## To do
Go through the listing and copy each line that has the string "button" in it.
↓
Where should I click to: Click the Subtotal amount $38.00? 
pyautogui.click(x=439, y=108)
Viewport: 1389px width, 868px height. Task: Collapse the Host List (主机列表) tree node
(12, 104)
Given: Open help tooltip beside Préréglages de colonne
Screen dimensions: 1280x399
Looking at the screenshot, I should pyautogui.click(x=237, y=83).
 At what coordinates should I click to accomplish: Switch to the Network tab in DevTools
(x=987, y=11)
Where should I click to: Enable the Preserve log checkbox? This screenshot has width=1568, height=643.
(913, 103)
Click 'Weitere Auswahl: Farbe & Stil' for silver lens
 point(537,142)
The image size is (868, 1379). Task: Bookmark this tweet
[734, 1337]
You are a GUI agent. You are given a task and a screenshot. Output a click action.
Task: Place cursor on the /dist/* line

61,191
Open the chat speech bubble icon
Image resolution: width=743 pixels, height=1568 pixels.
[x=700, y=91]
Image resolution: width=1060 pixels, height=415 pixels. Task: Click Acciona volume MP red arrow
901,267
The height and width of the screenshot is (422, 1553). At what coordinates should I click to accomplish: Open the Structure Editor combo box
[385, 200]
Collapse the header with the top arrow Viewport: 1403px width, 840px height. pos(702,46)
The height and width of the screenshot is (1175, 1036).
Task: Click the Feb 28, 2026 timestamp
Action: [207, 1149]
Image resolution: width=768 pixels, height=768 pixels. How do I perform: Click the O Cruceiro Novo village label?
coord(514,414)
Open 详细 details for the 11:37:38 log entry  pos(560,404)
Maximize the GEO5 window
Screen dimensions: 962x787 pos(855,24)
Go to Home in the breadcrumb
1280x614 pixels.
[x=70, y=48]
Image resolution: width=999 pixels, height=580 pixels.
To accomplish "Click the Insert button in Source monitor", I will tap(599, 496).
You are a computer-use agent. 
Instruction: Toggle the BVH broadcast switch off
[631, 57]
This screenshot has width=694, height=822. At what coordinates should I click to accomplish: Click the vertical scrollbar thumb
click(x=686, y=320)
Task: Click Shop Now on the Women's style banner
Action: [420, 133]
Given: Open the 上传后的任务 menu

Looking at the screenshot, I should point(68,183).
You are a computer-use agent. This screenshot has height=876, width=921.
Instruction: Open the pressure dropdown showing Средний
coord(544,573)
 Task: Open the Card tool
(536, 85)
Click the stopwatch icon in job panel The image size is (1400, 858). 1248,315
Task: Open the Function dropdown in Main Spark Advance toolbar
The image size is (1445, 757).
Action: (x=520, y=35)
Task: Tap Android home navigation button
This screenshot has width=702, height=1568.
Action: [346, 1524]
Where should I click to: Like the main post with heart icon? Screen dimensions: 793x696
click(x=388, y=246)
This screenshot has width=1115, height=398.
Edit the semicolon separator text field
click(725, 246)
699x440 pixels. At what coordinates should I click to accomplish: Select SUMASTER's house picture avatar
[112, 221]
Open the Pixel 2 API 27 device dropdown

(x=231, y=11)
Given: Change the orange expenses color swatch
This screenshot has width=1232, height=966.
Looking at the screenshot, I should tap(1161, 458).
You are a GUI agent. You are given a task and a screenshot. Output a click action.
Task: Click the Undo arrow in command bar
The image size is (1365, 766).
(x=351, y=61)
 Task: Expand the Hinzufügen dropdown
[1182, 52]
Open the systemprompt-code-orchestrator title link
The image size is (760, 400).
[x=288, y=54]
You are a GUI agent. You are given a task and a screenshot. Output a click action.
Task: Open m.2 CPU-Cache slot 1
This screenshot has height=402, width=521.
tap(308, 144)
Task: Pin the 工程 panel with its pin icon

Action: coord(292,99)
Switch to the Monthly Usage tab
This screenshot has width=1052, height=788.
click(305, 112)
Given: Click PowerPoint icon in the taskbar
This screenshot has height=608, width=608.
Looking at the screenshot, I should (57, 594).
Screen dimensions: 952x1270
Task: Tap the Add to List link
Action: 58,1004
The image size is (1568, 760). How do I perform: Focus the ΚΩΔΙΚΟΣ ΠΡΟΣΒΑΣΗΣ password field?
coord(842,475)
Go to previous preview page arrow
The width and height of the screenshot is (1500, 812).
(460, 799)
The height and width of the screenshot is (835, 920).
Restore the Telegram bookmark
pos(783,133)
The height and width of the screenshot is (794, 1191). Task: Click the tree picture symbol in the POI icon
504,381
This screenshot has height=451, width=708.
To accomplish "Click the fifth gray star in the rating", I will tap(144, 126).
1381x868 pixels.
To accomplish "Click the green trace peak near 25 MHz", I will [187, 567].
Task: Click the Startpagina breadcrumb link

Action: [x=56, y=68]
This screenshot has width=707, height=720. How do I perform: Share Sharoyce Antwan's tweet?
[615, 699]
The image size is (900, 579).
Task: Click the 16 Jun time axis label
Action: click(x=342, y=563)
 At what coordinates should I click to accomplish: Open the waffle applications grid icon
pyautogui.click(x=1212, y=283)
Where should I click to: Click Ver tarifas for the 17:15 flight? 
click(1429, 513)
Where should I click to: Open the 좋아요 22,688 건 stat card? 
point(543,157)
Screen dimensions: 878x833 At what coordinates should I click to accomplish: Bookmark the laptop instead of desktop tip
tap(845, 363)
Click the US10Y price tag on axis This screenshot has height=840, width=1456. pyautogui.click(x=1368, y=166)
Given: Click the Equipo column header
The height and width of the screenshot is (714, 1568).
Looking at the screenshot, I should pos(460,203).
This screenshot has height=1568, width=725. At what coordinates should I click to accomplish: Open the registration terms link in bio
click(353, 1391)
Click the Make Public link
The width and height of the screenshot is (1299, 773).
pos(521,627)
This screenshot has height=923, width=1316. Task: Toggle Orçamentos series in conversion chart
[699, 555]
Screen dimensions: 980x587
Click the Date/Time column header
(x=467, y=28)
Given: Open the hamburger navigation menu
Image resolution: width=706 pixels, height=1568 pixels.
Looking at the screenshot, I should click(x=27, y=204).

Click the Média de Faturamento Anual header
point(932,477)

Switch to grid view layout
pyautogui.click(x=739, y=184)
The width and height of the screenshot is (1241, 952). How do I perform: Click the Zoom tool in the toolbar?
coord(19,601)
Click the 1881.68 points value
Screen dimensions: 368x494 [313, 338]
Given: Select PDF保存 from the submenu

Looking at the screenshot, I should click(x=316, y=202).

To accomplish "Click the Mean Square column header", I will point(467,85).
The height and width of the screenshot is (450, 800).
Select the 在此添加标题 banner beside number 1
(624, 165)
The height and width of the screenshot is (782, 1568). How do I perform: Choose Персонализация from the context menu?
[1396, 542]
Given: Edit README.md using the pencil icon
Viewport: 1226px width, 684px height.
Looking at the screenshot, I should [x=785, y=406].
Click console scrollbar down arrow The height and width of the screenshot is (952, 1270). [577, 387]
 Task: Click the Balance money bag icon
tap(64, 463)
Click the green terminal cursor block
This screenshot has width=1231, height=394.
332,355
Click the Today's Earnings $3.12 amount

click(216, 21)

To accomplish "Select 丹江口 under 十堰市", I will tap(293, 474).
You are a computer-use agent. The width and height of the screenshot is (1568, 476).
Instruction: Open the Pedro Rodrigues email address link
↑
## Response to the task
To accomplish "Click the Insert button in Source monitor", I will tap(599, 496).
Task: Tap Android home navigation button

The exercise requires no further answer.